Task objective: Please transcribe the lines from the line with "Task: Navigate back with the left arrow" to the line with "Action: (x=37, y=83)", both included, and leave the pictures out of your answer.

Recorded data:
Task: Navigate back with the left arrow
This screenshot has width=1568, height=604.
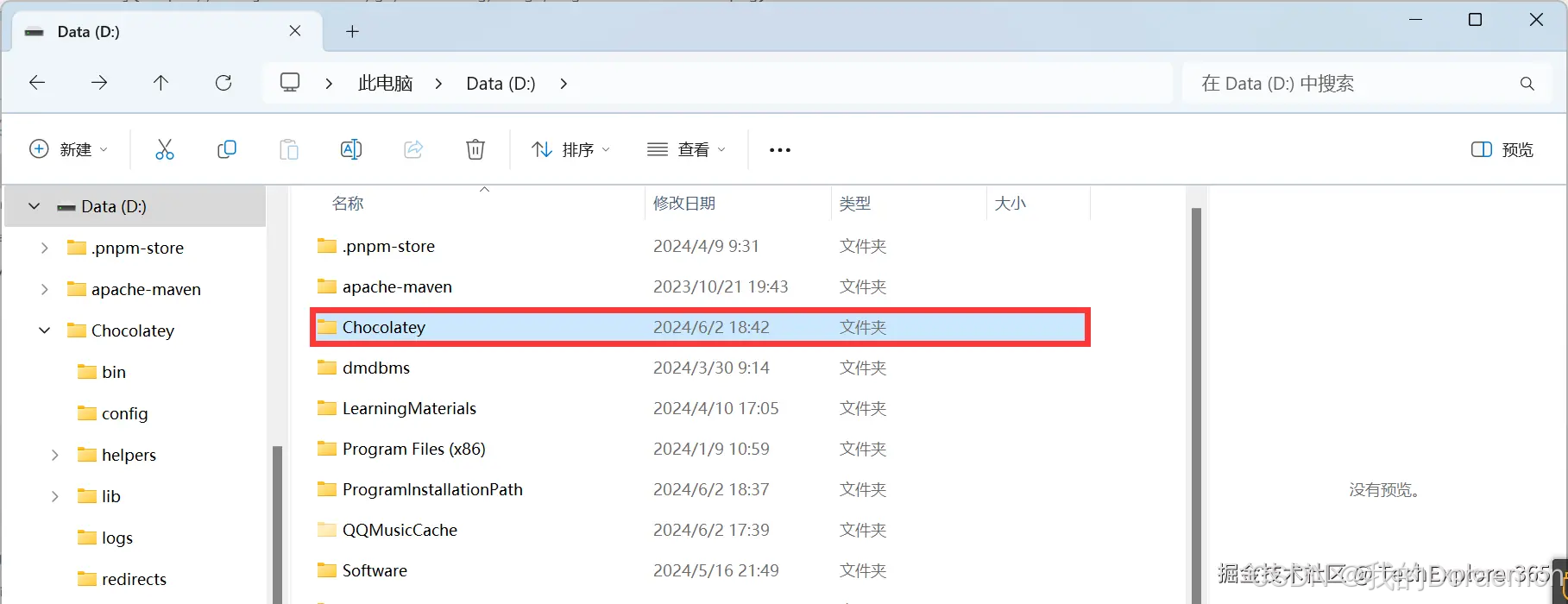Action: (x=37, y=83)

---

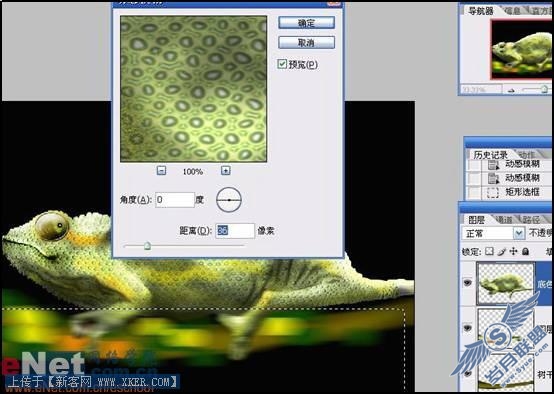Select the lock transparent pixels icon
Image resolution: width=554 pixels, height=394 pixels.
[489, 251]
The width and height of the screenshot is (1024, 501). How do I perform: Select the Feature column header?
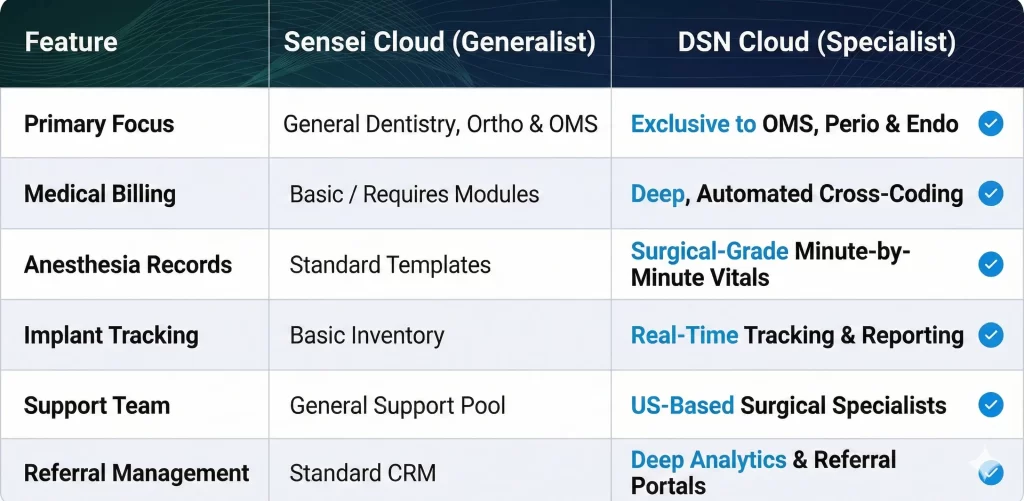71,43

--

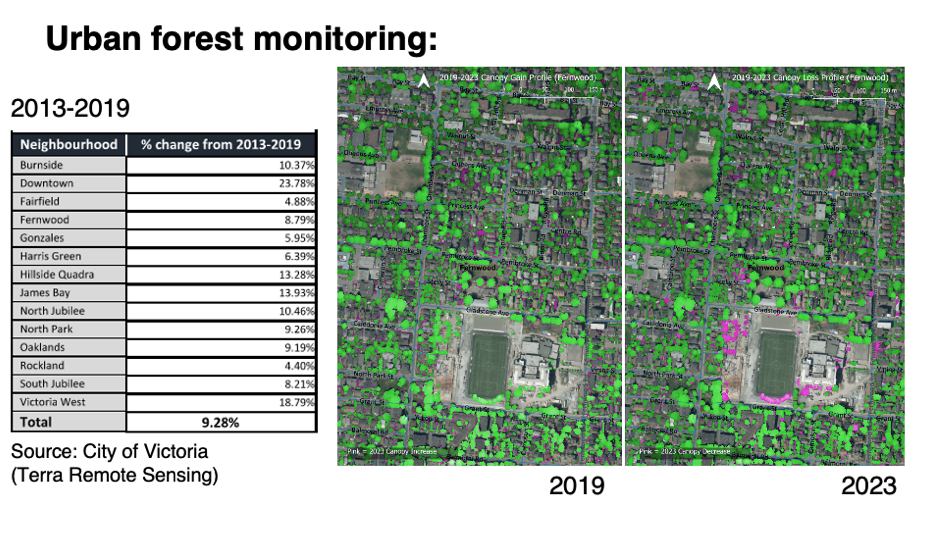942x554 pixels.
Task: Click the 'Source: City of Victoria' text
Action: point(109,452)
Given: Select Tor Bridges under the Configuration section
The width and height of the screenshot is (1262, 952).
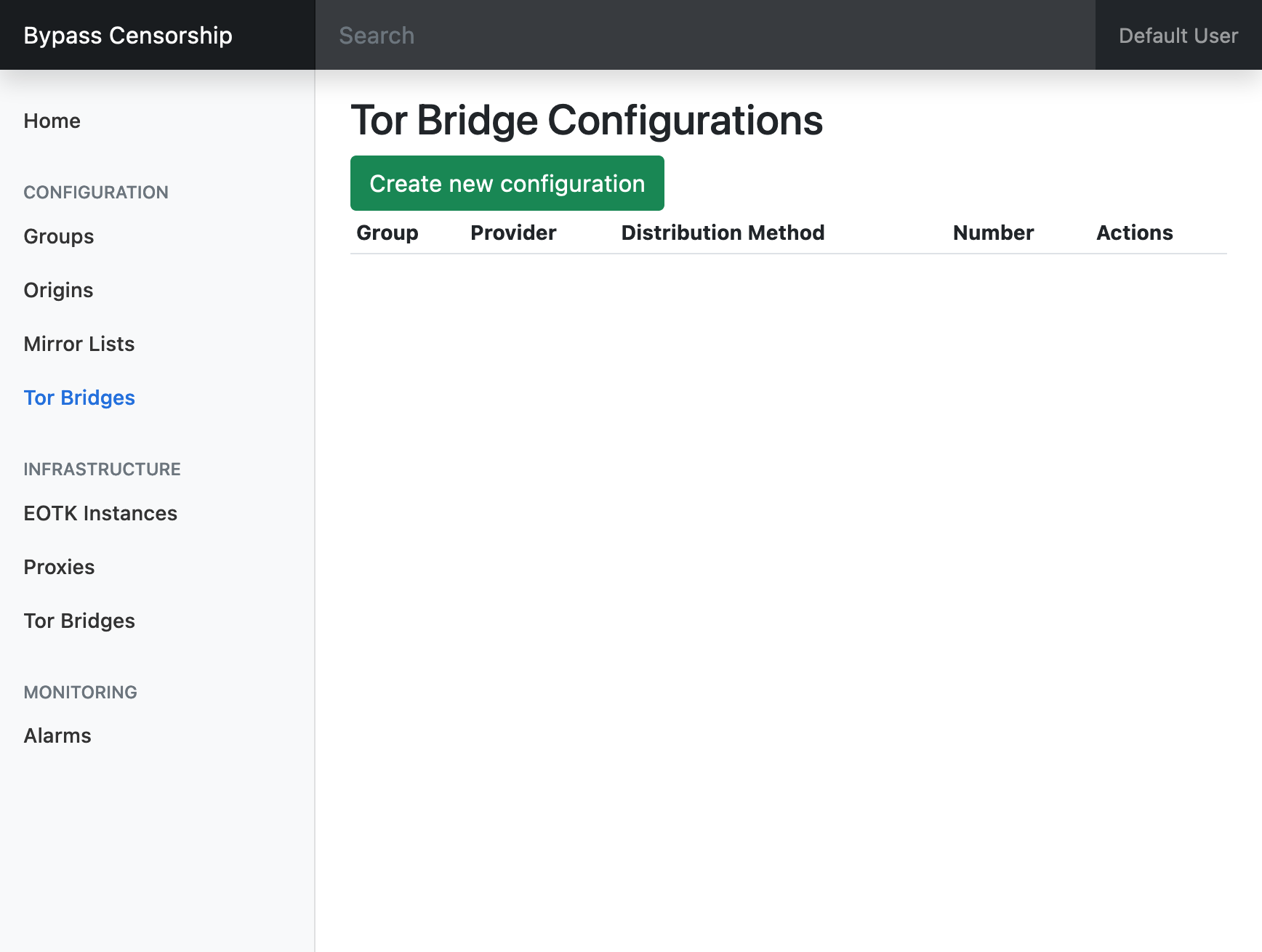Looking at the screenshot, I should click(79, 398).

Completed exercise:
Task: Navigate back with the left arrow
This screenshot has width=1568, height=604.
Action: (x=37, y=83)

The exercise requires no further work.